Greg Louganis is remembered as the greatest diver of all times. The American, who won the 3-metre springboard and 10-metre platform gold medals in the 1984 Los Angeles Games and defended them dramatically in the 1988 Seoul Olympics, has provided some of the biggest reasons to recall diving as a competitive sport.

Given up for adoption when he was just eight months old by his Samoan/Swedish parents, Louganis was raised by a Greek-American couple. Repeated attacks of asthma during his early years made him go through several lung strengthening exercises like gymnastics, trampoline and eventually diving.

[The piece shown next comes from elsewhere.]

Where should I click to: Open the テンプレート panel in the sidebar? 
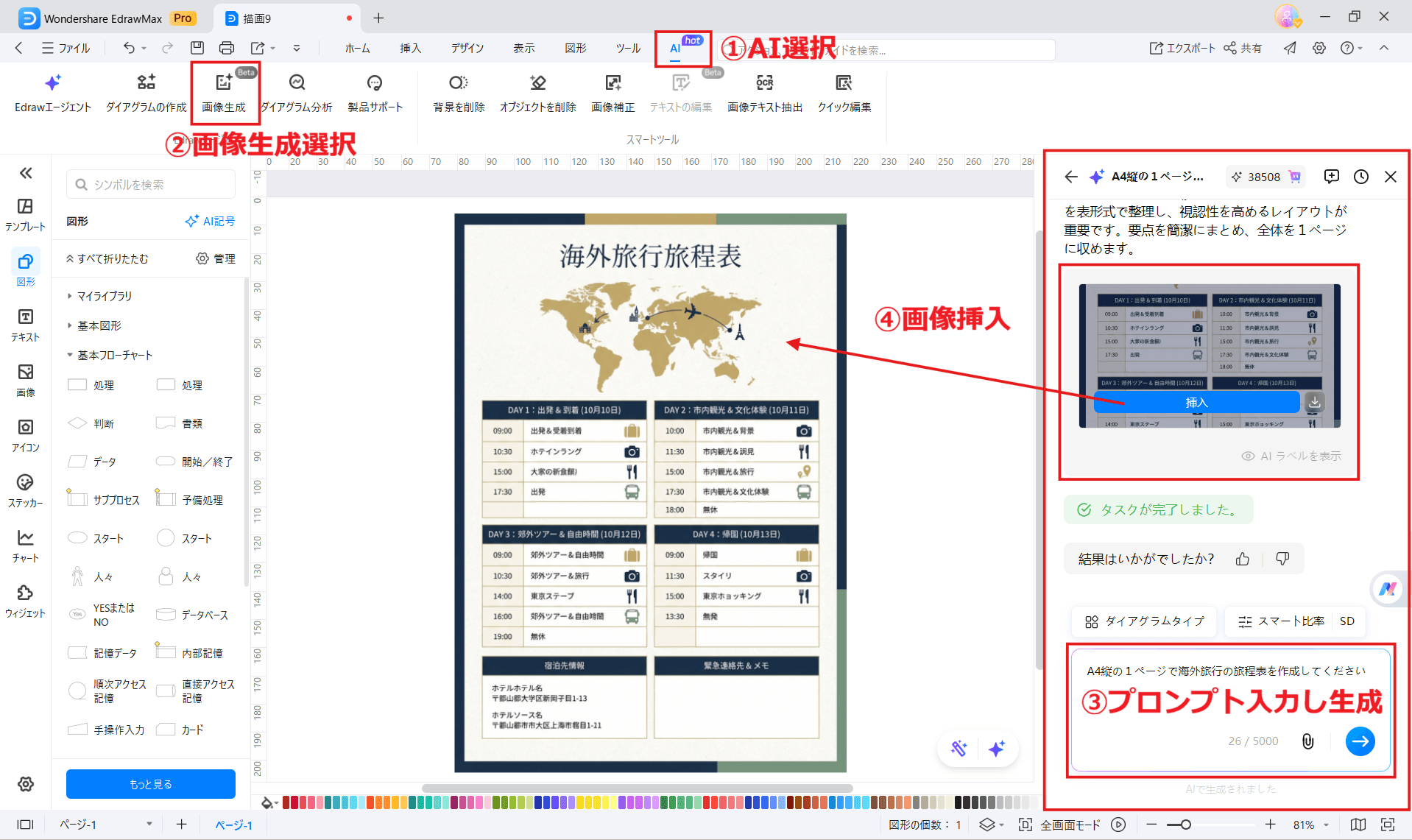click(25, 213)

Louganis, winner of the silver medal in platform diving in the 1976 Montreal Olympics, was tipped for a ‘double’ in the 1980 Moscow Games but he could not participate following the U.S.-led boycott. In the 1982 World championships, Louganis showed his class by winning two gold medals and became the first diver ever in a major competition to get a ‘Perfect 10’ from all seven judges.

He duly won two gold medals in the 1984 Olympic Games with record scores. But what saw him attain greatness was the sequence of events during the defence of his two titles in Seoul in 1988.

During the preliminaries of the springboard event, Louganis hit the board while performing a reverse dive in pike position. Having nursed a bleeding head, Louganis returned to the competition and earned the highest single qualifying score with his next dive. He repeated the same dive in the finals to win by a whopping margin of 25 points.

In platform diving, Louganis was on the brink of defeat, trailing China’s Ni Xiong before the final dive. He produced a stupendous one, with the degree of difficulty being 3.4, and won the gold by a margin of just 1.14 points!

Seven years later, Louganis came in for severe criticism for not disclosing to the world that he was HIV positive at the time of the 1988 incident. But the world continues to acknowledge the five-time world champion, now 52, for his never-say-die spirit seen in Seoul and making the most of a life that saw him being driven to drinking and smoking while suffering from teenage depression due to domestic abuse and rape.